**PAGE TEXT**.
Do they hope no one will notice, do they explain the beatitudes, or the 'as you have done to the least of these' passages, away? Do they skip those parts?

Back when most people were illiterate, churches could get away with saying whatever they wanted. And blast that Gutenberg, but they lost that monopoly on knowing what was in the actual text. Even the Puritan ethic which correlates faith and hard work isn't in blatant disregard of these passages.

Anyway, this, I don't get.


[ Parent ]
Proof-texting and selective literalism (4.00 / 1)
Basically what they do is pull out verses that (interpreted in their own way, not using hermeneutics) support their premises: so for example, in the Gospel of John, there's a passage about "prosper," which in the original Greek meant "do well" but they conveniently interpret as "get rich." I've had people tell me with a completely straight face that Jesus was a wealthy man who wanted his followers to be wealthy as well. So, yes, they disregard a lot of what is in the Gospels and in fact depend pretty heavily on the Old Testament, which is loaded with agrarian references that they claim support their seed-faith theology (sow a seed, i.e, pay the pastor, and reap a harvest, i.e, get a financial return).

[ Parent ]
It's funny (4.00 / 1)

**EXCERPTED DATA**.
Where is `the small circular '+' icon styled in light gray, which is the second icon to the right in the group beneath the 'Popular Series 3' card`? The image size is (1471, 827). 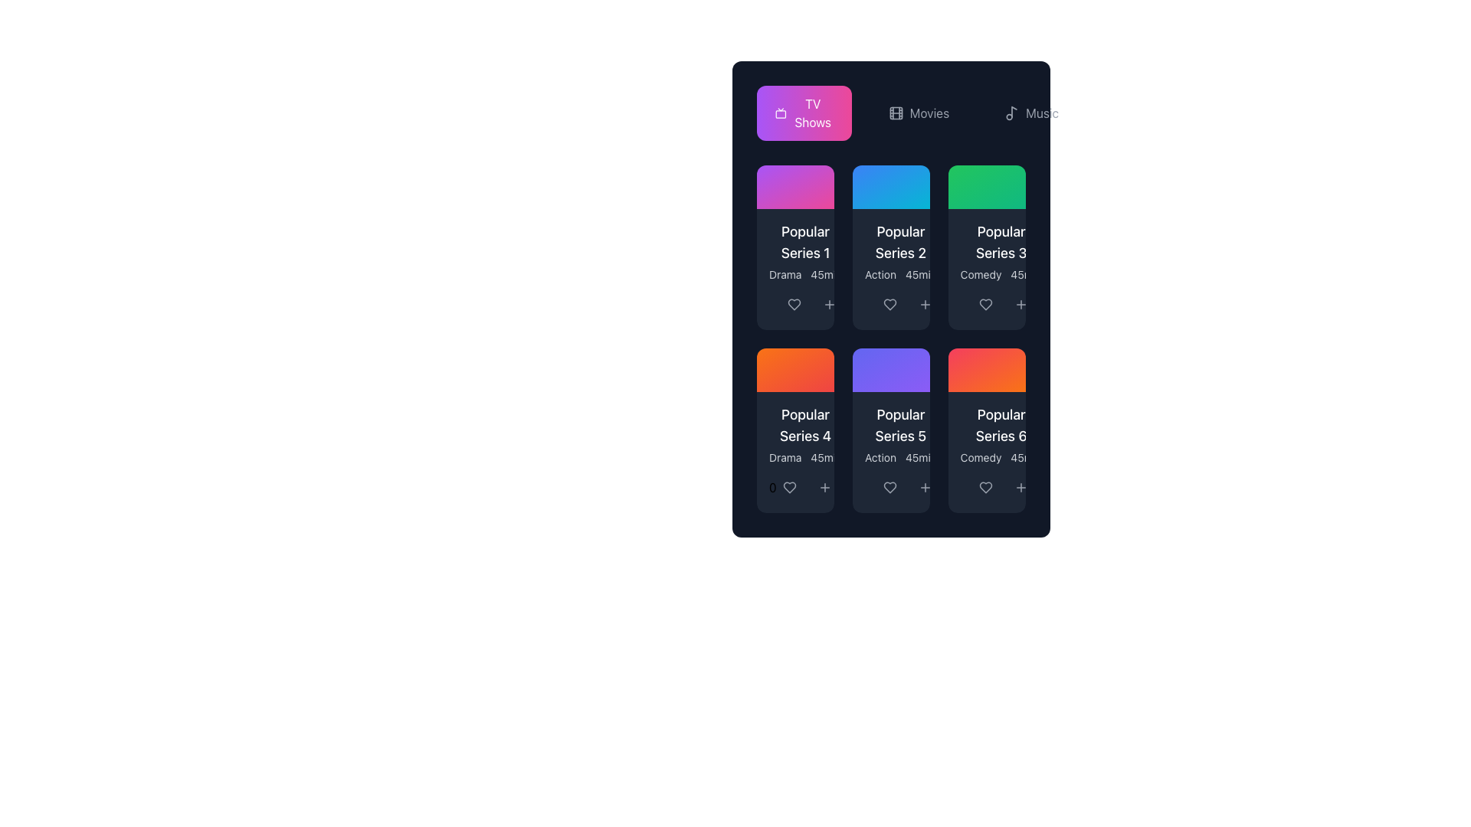
the small circular '+' icon styled in light gray, which is the second icon to the right in the group beneath the 'Popular Series 3' card is located at coordinates (1021, 304).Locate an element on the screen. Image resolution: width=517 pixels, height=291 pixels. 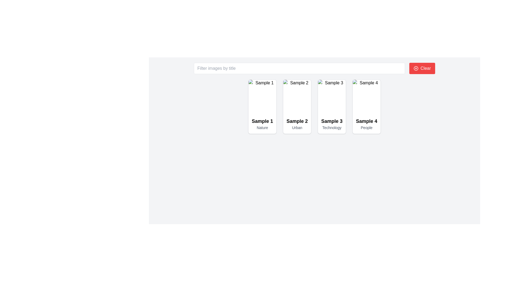
text 'Sample 3' displayed prominently in bold font, located above 'Technology' within the card layout is located at coordinates (332, 121).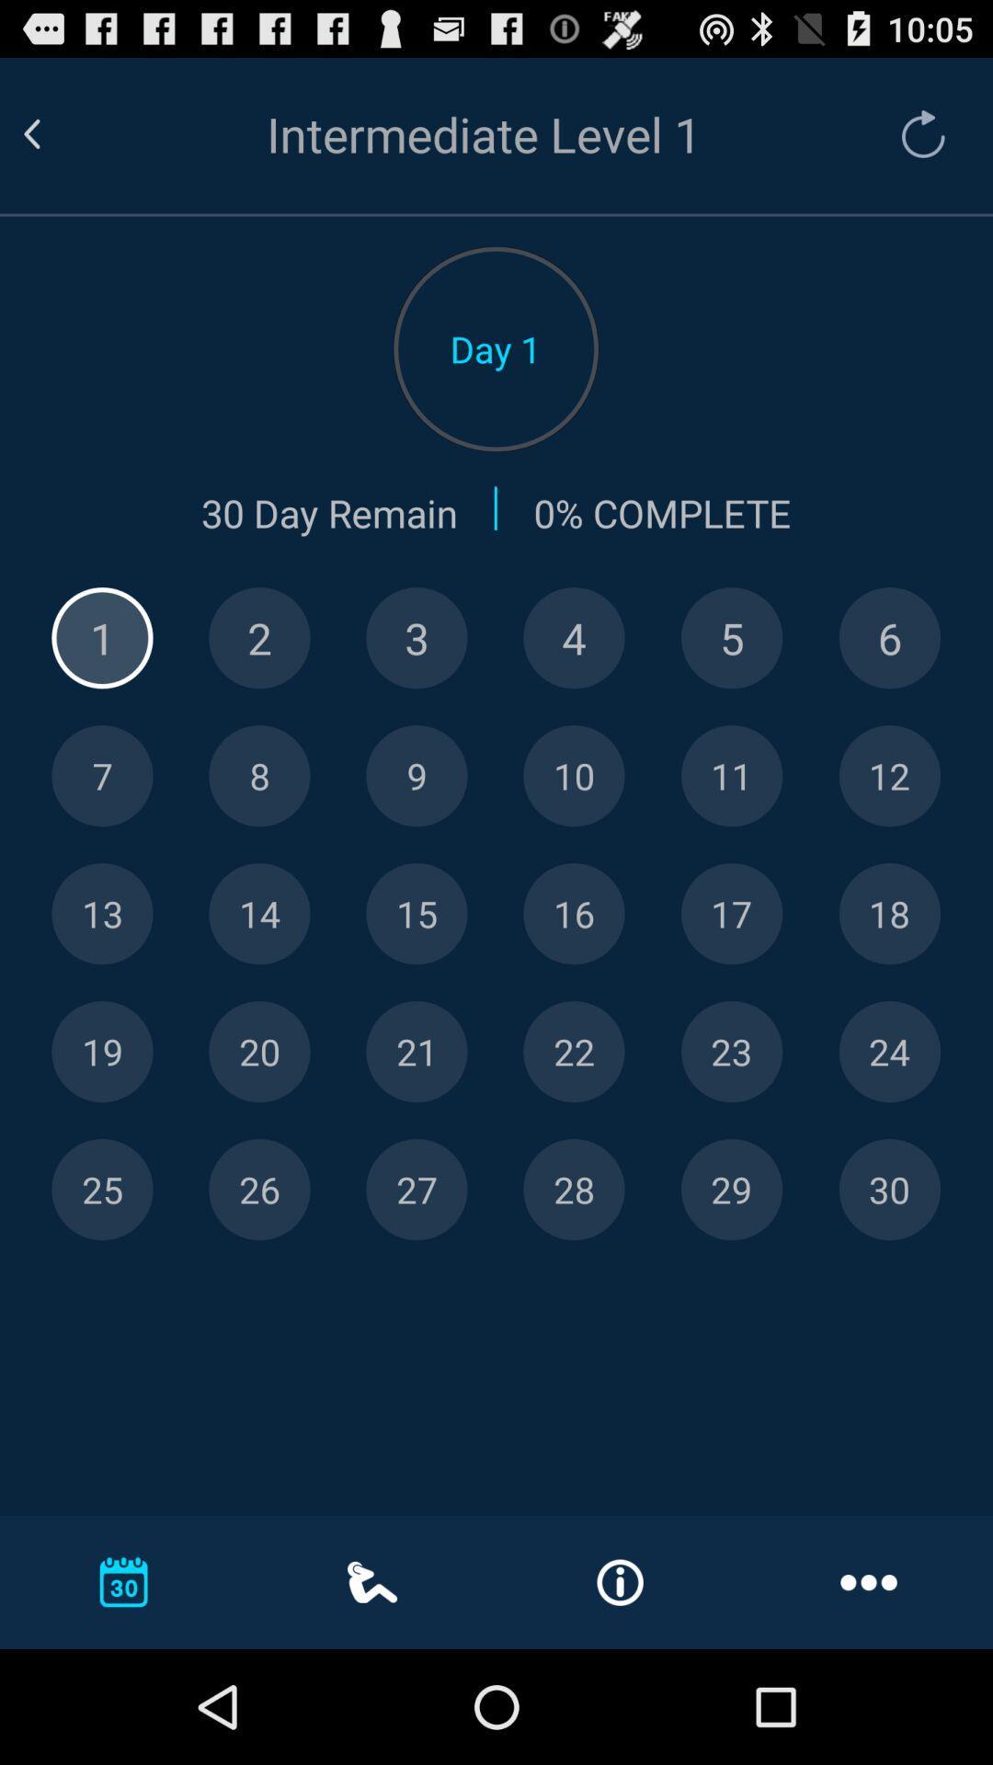 This screenshot has height=1765, width=993. I want to click on day 13, so click(102, 914).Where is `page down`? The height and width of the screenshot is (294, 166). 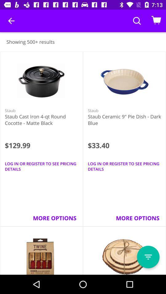 page down is located at coordinates (148, 257). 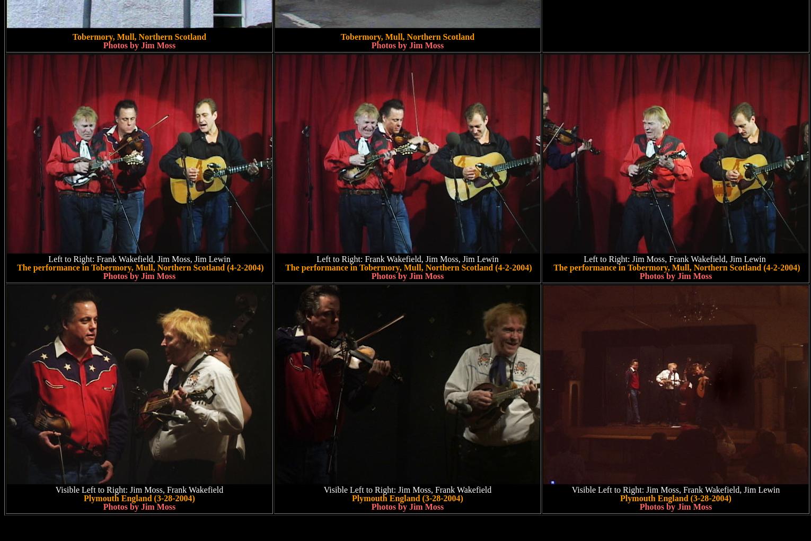 I want to click on 'Plymouth
            England (3-28-2004)', so click(x=407, y=497).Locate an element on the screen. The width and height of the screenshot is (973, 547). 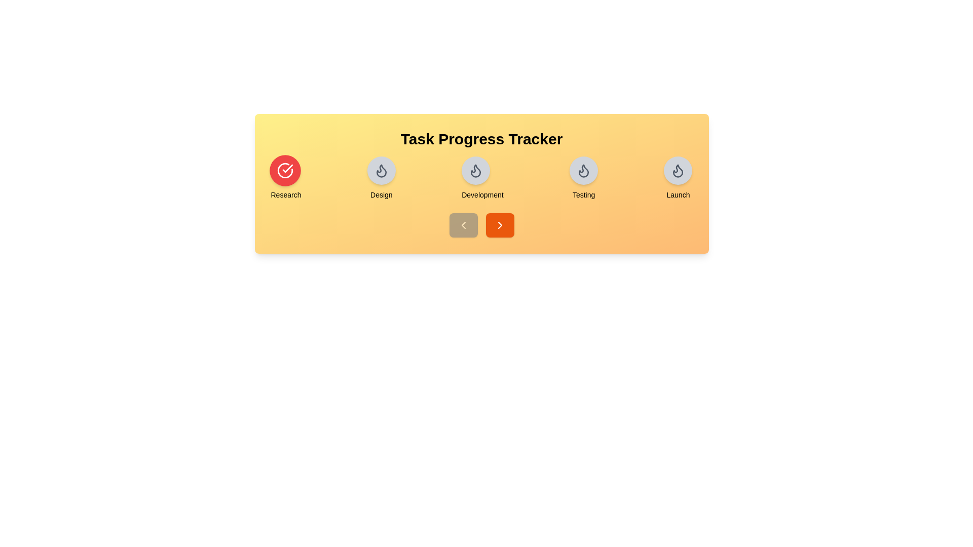
the icon that serves as a visual indicator for the 'Development' stage in the progress tracker to highlight it is located at coordinates (475, 170).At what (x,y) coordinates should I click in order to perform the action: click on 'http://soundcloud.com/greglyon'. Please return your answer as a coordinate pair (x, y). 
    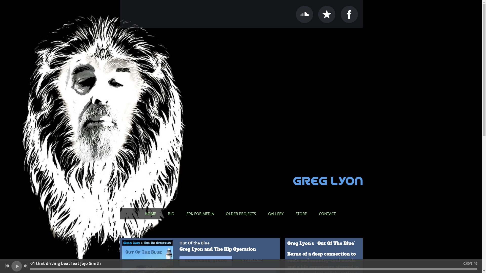
    Looking at the image, I should click on (304, 14).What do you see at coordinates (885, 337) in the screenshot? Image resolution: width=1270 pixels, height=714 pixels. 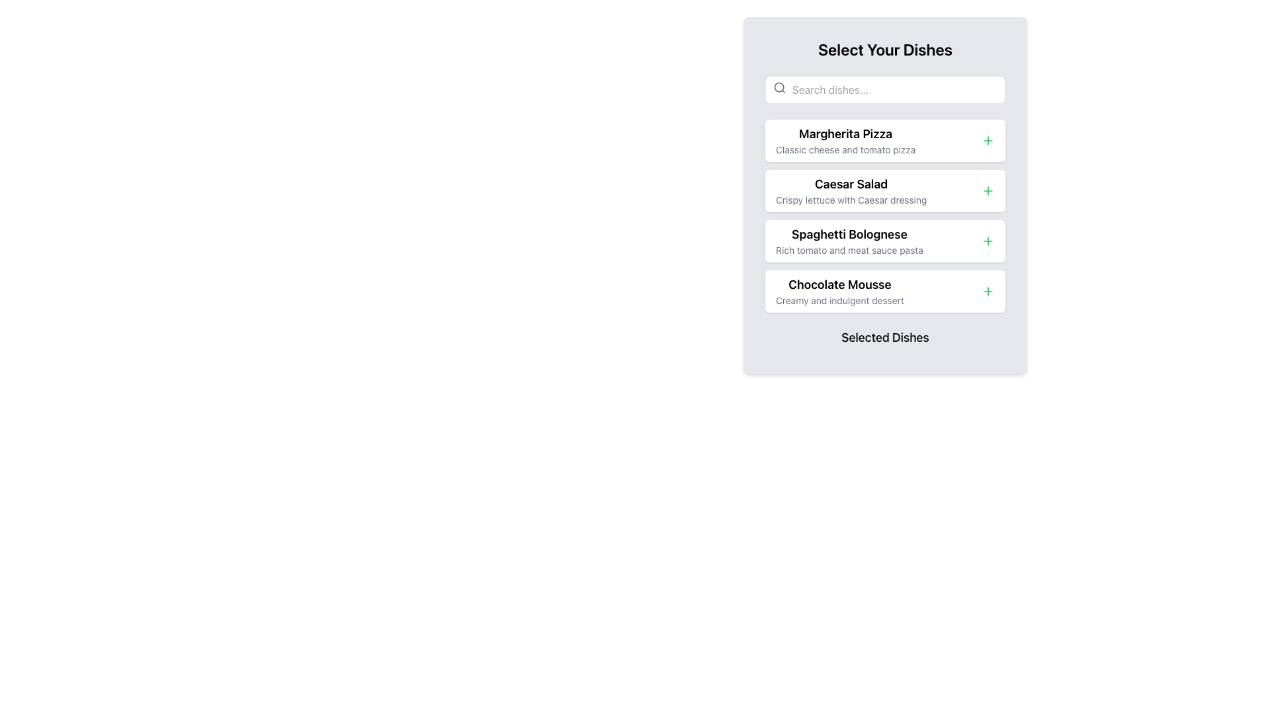 I see `the 'Selected Dishes' label, which is a bold text label displayed against a light gray background, located beneath the 'Chocolate Mousse' dish entry` at bounding box center [885, 337].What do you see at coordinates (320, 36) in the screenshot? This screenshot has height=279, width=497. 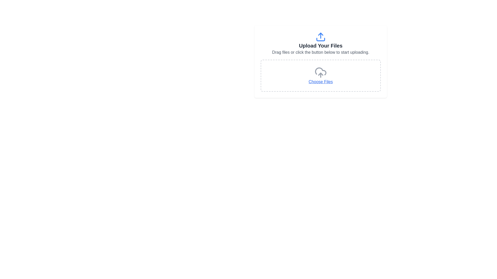 I see `the upward arrow icon styled in light blue` at bounding box center [320, 36].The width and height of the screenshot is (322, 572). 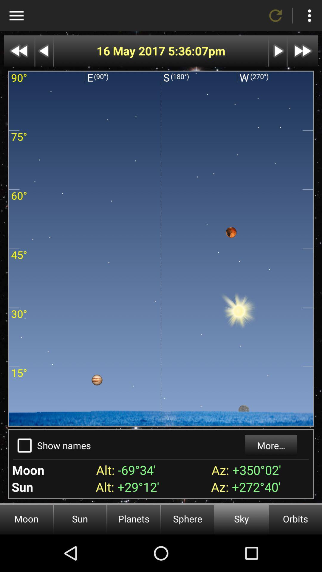 What do you see at coordinates (43, 51) in the screenshot?
I see `go back` at bounding box center [43, 51].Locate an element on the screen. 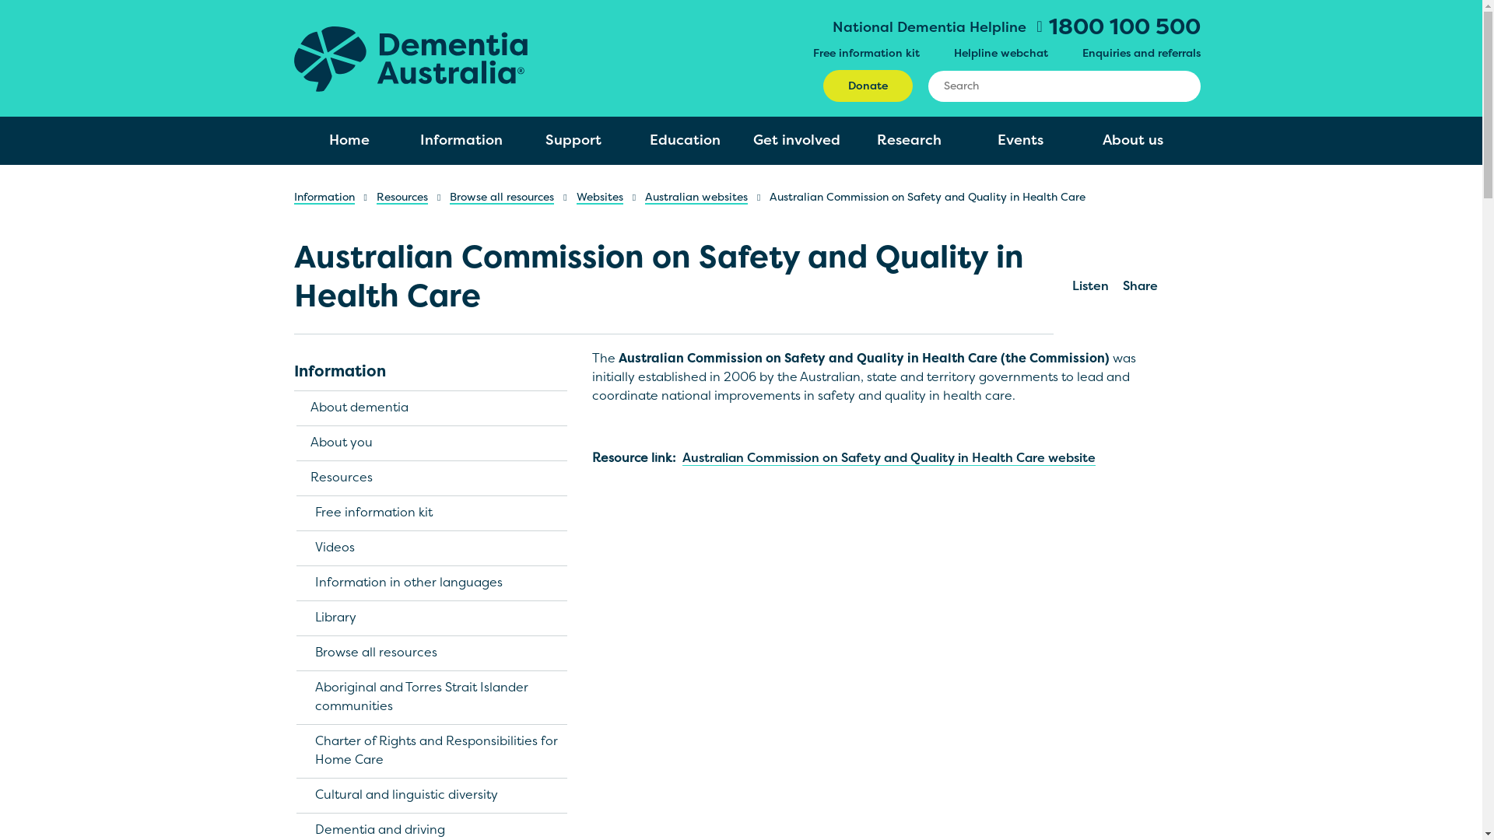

**TASKS FOR THIS EXERCISE**.
[1] According to the discussion of seed-faith theology, what did the word translated "prosper" mean in the original Greek?
[2] Pick up the discussion of seed-faith theology after its final line by writing the body of the comment titled "It's funny."

**RESULTS FOR EACH TASK**.
[1] It meant "do well."

[2]
I'm a non-practicing, pretty much atheist, but definitely agnostic Catholic these days. That is, I'm a confirmed Catholic, but I don't believe in the mystical nonsense anymore (apologies to anyone that's offended by that statement).

Still, the part of the religion that sticks with me is the message of how Christ lived -- the churches I went to had priests that focused almost exclusively on Christ's acts and his message of inclusion. I guess I'm realizing now that that may have been very different that what other Catholics and definitely what non-Catholic Christians were taught. But I remember the Beatitudes, and the lessons/parables of how Christ treated the least among us -- and those are lessons that I still hold dear to my heart in spite of losing my faith.

Yet, all we ever seem to see from the so-called Christian Religious Right is a politics and faith of hate and division, almost the inverse of what I remember Christianity to be about -- they spout only Old Testament fire and brimstone and eye-for-an-eye and then proceed straight to the acid haze of Revelation. Me, I found all that stuff outright boring (except for some of the Poetry in the Old Testament) and baffling.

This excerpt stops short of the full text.